Un terzo ritrovamento delle parti del corpo del ricercatore italiano Alessandro Coatti estende il mistero sulla morte avvenuta nei giorni scorsi a Santa Marta, nel nord della Colombia. Il sindaco della città, Carlos Pinedo Cuello, ha annunciato una ricompensa di 50 milioni di pesos (poco più di 10mila euro) per chiunque abbia «informazioni accurate che ci consentano di identificare e catturare i responsabili», aggiungendo che «i criminali dovrebbero sapere che a Santa Marta non c’è posto per la criminalità».

Secondo il capo della polizia locale, Coatti non aveva rapporti con la criminalità, ed è per questo che la sua morte resta un mistero, perché le modalità del ritrovamento del corpo sono quelle dei paramilitari. Il sindaco però sa che in città c’è una presenza diffusa di paramilitari.

Il 21 gennaio un gruppo chiamato “La Muerte” ha diffuso un video con uomini coperti da passamontagna e armati nel quale dichiarava un coprifuoco in molti quartieri di Santa Marta. «Lo facciamo per quei lavoratori che fanno fatica ad andare avanti, che hanno paura di uscire in strada. Per questo non permetteremo a nessuno di stare in strada dopo le 22».

Un messaggio diretto a «stupratori, criminali, strozzini, a chi gira in moto senza targa e con il volto coperto. O vi adattate o vi faremo adattare noi, promesso». Un tono e una serie di dettagli che tradiscono un’abitudine a questo tipo di azioni sul territorio che in qualsiasi altro luogo sarebbero una prerogativa della polizia o, in uno stato di emergenza, dell’esercito.

Ma la Colombia da questo punto di vista non è un paese normale: qui i paramilitari delle Autodefensas Unidas de Colombia hanno spesso sostituito il governo in quel perenne stato di guerra a bassa intensità iniziato negli anni Sessanta con la nascita del gruppo guerrigliero Farc, sulla scia dei movimenti rivoluzionari che stavano attraversando mezzo mondo. Alle Farc si accodarono altri movimenti marxisti-leninisti come M19 e Eln, ma anche quelli che nacquero in risposta al “pericolo comunista”.

Quello colombiano è il conflitto a bassa intensità più longevo d’America e oggi non è ancora terminato: a gennaio nella zona di Cucuta, al confine con il Venezuela, sono ripresi gli scontri tra Eln e alcuni dissidenti delle Farc, con la dichiarazione dello stato di emergenza e l’invio dell’esercito da parte del presidente Gustavo Petro, ex guerrigliero e primo presidente progressista nella storia della Colombia.

• **Compiti scritti**:
1/ Rispondi a queste domande sul testo sulla morte di Alessandro Coatti:
(a) Quale ricompensa offre il sindaco di Santa Marta?
(b) Dopo che ora il gruppo "La Muerte" vieta a chiunque di stare in strada?
(c) In quale zona sono ripresi a gennaio gli scontri tra Eln e alcuni dissidenti delle Farc?
2/ Seleziona ogni riga dei record che contiene la parola "icon". Maiuscole e minuscole contano.

• **Dati dell'esercizio**:
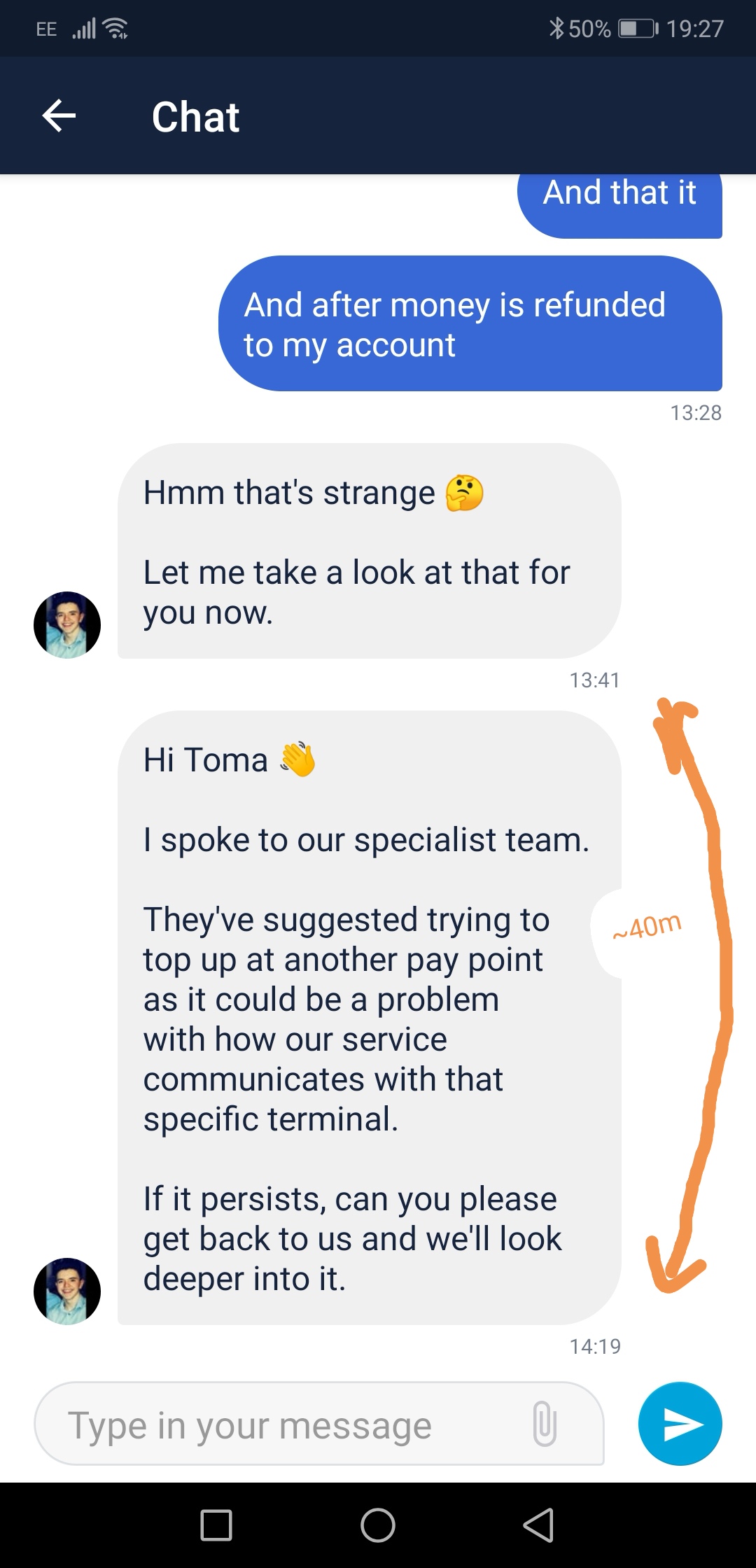Image resolution: width=756 pixels, height=1568 pixels.
Task: Tap Android recent apps square button
Action: pos(216,1525)
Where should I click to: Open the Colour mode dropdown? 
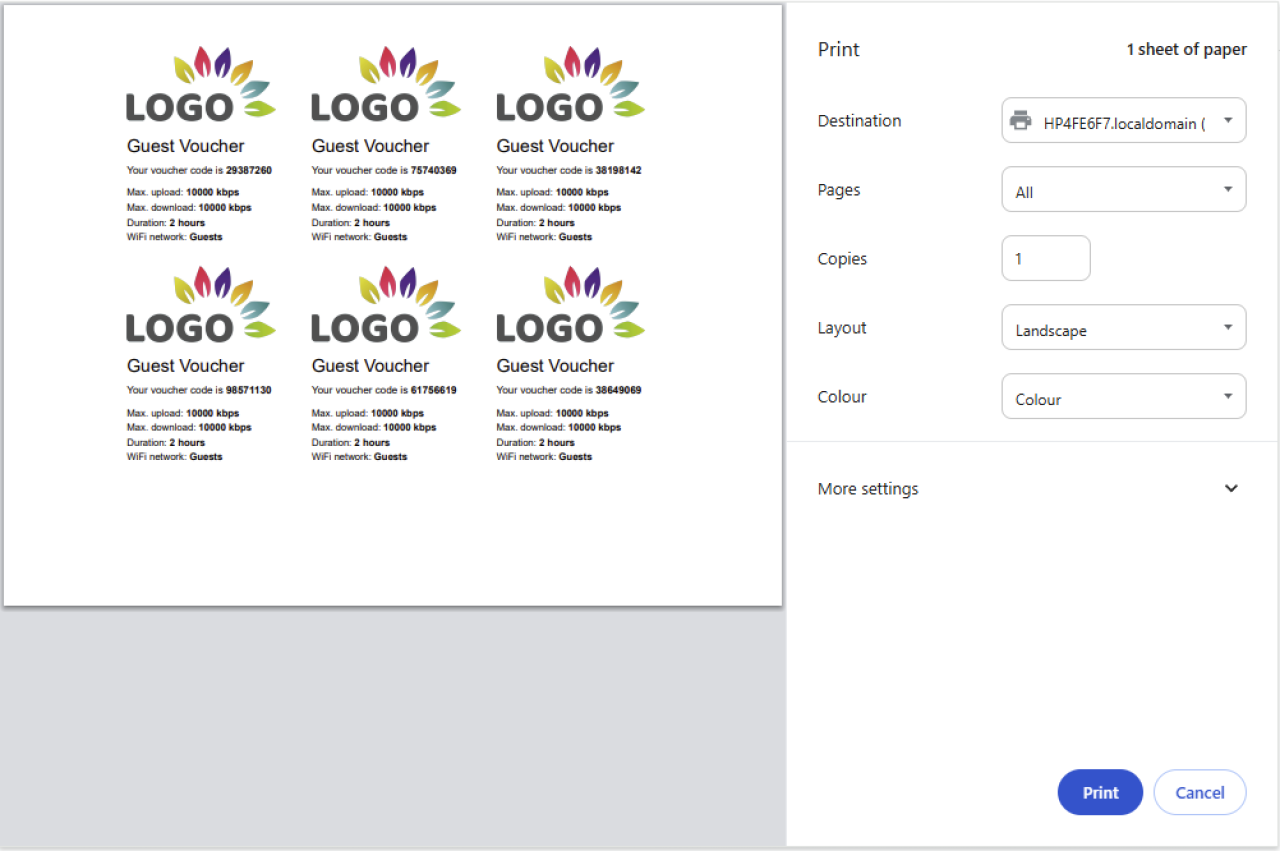tap(1123, 397)
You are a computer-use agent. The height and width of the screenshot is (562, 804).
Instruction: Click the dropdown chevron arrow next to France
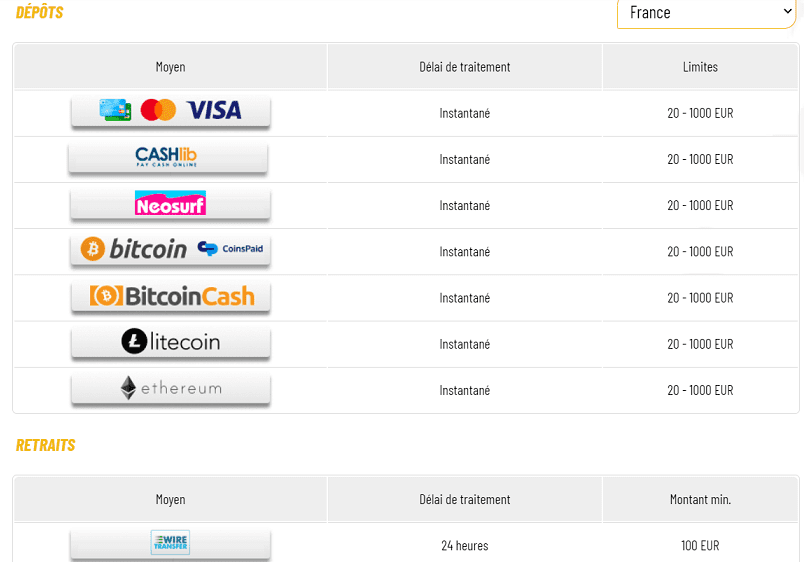tap(787, 11)
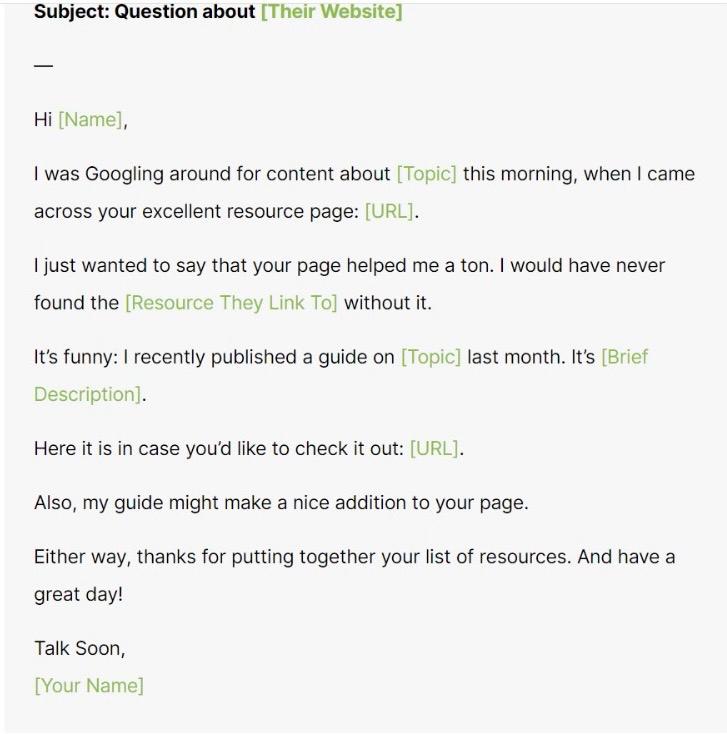Click 'Here it is in case' text
Viewport: 727px width, 734px height.
tap(107, 448)
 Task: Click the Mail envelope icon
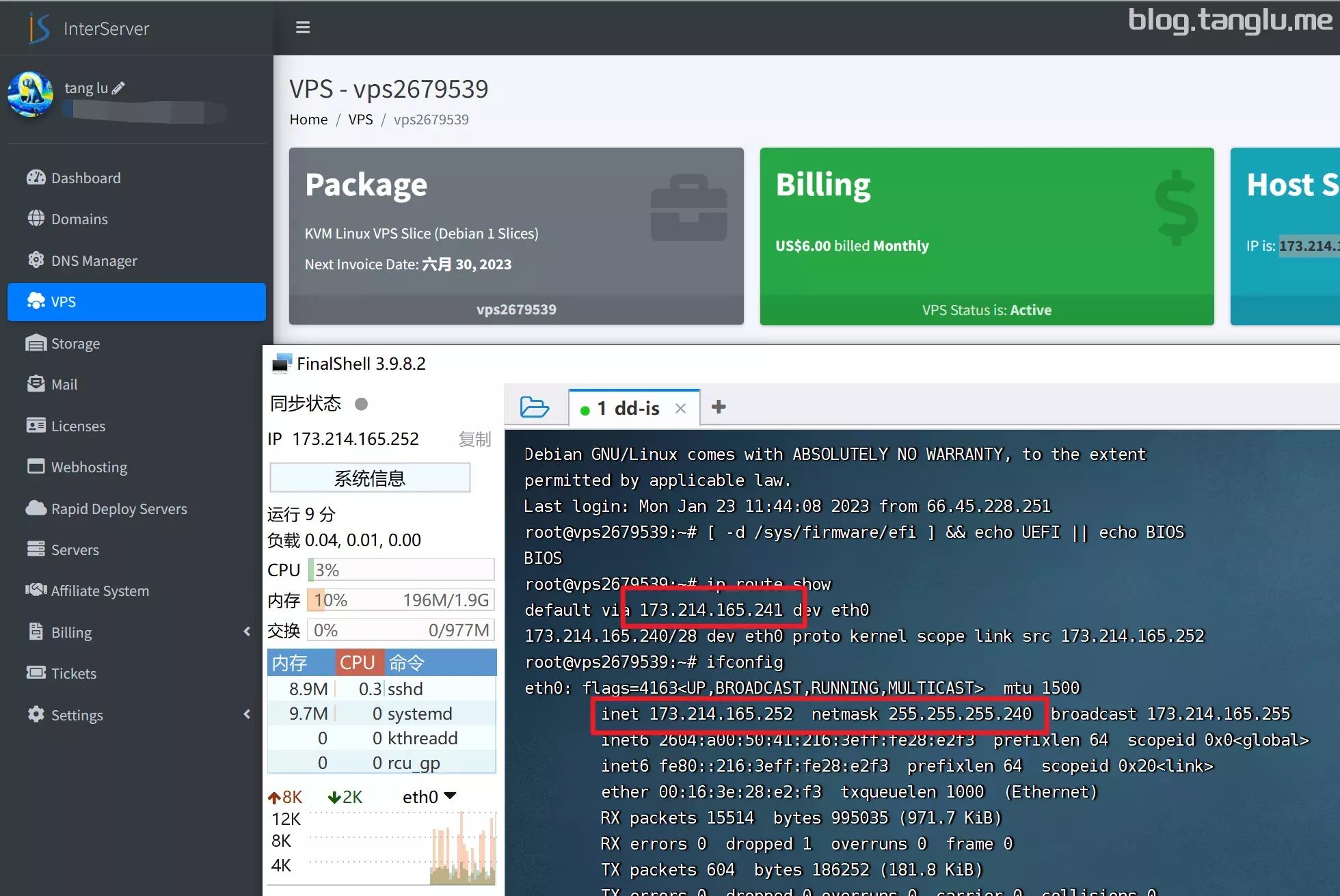36,384
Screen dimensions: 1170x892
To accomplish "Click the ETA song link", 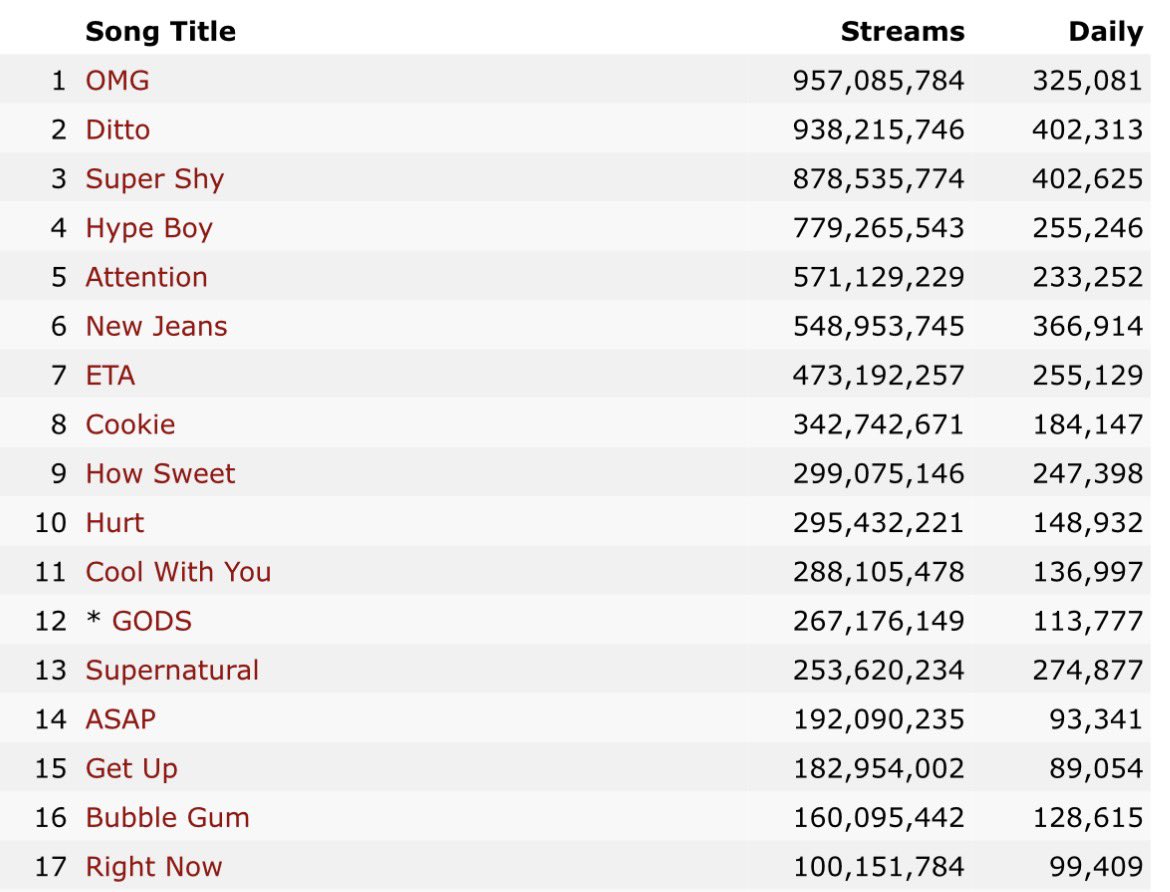I will tap(110, 375).
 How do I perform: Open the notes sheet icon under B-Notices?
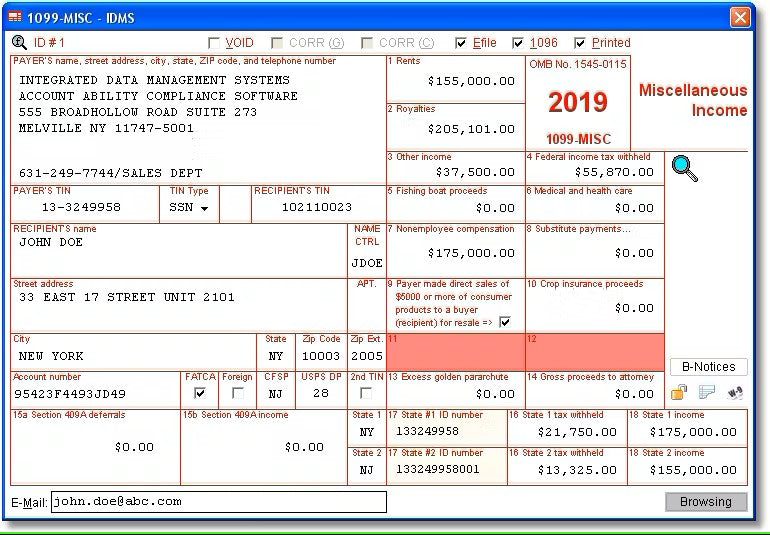tap(707, 393)
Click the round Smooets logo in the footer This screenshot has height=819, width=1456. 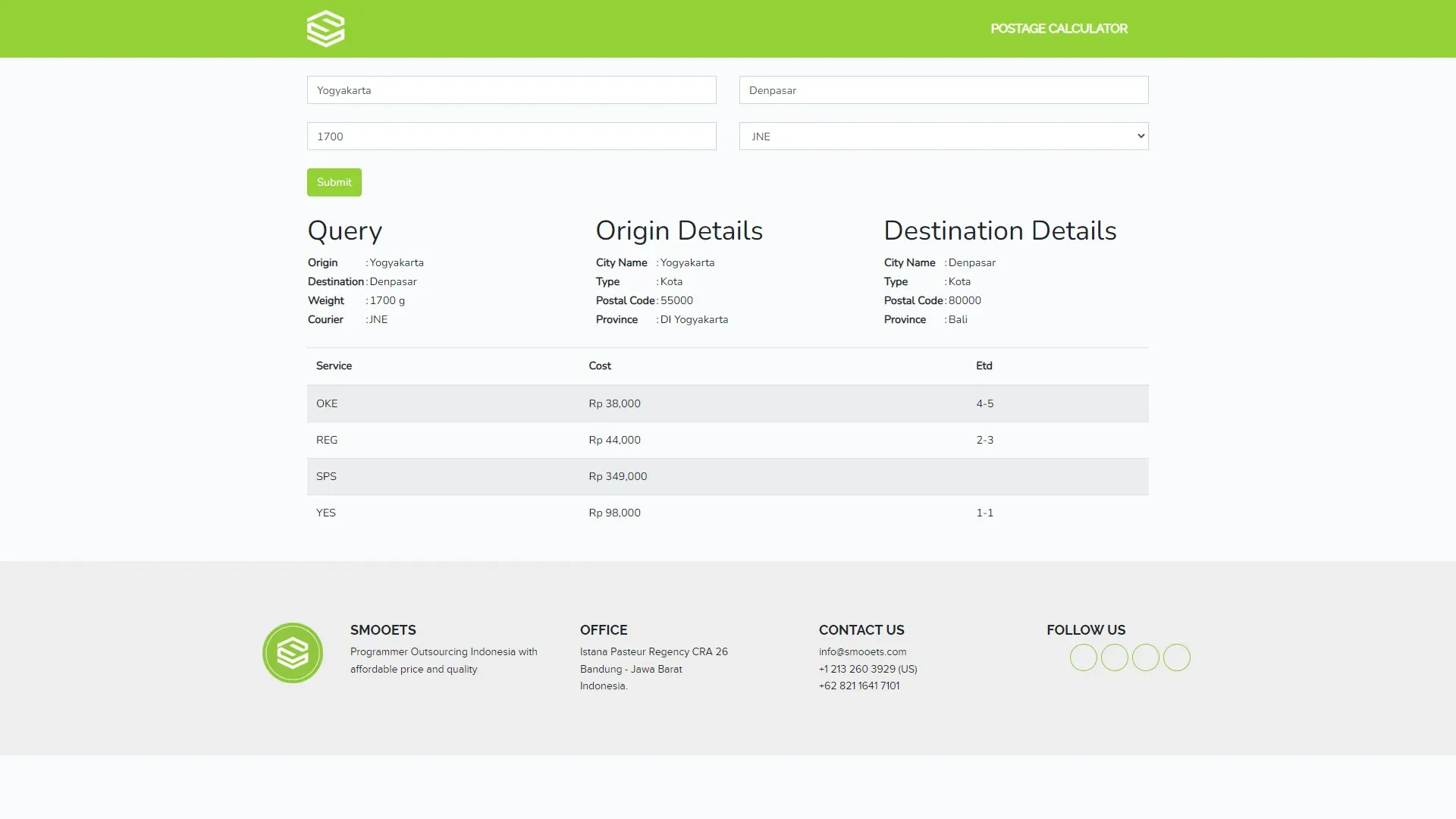tap(293, 653)
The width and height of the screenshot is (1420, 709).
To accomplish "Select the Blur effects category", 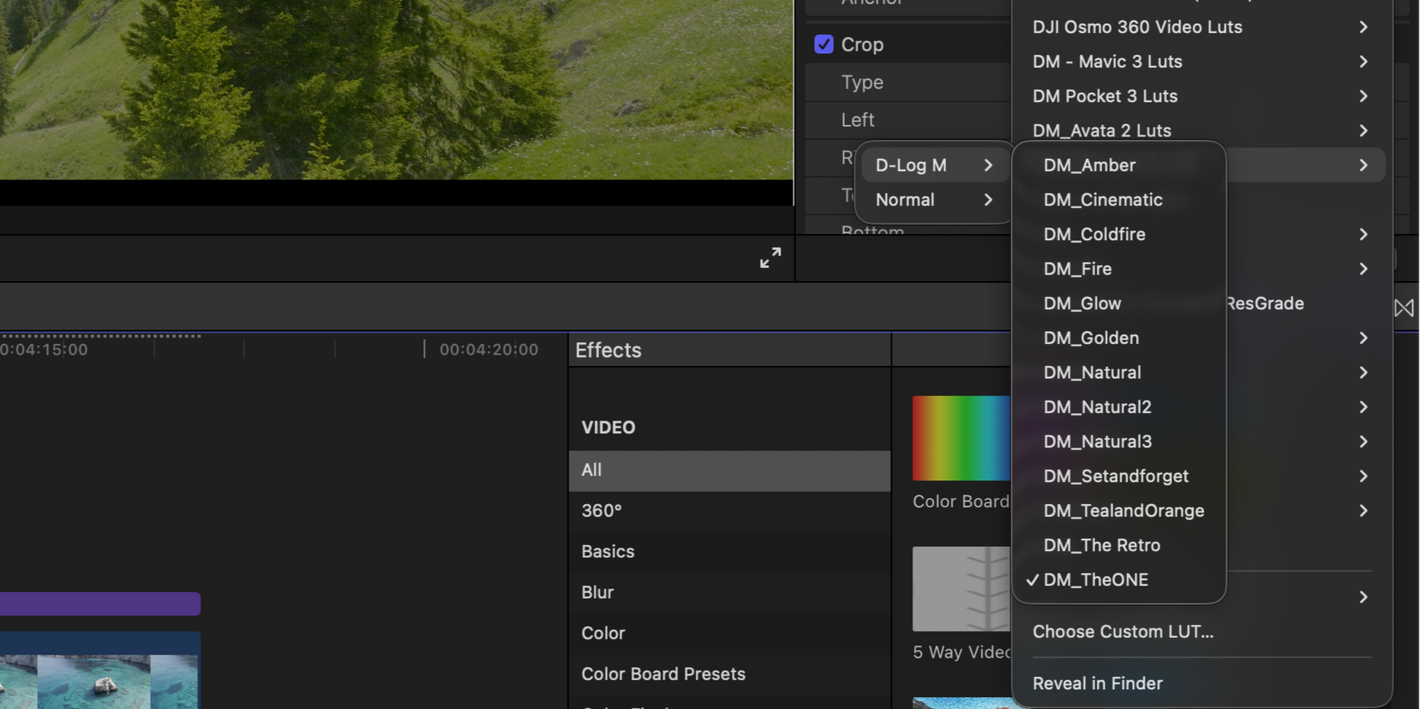I will tap(597, 592).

• **Soluzioni dei problemi**:
1/
(a) 50 milioni di pesos (poco più di 10mila euro).
(b) Dopo le 22.
(c) Nella zona di Cucuta, al confine con il Venezuela.

2/
 Task: Click the Mail envelope icon
 How do I perform: Open the notes sheet icon under B-Notices?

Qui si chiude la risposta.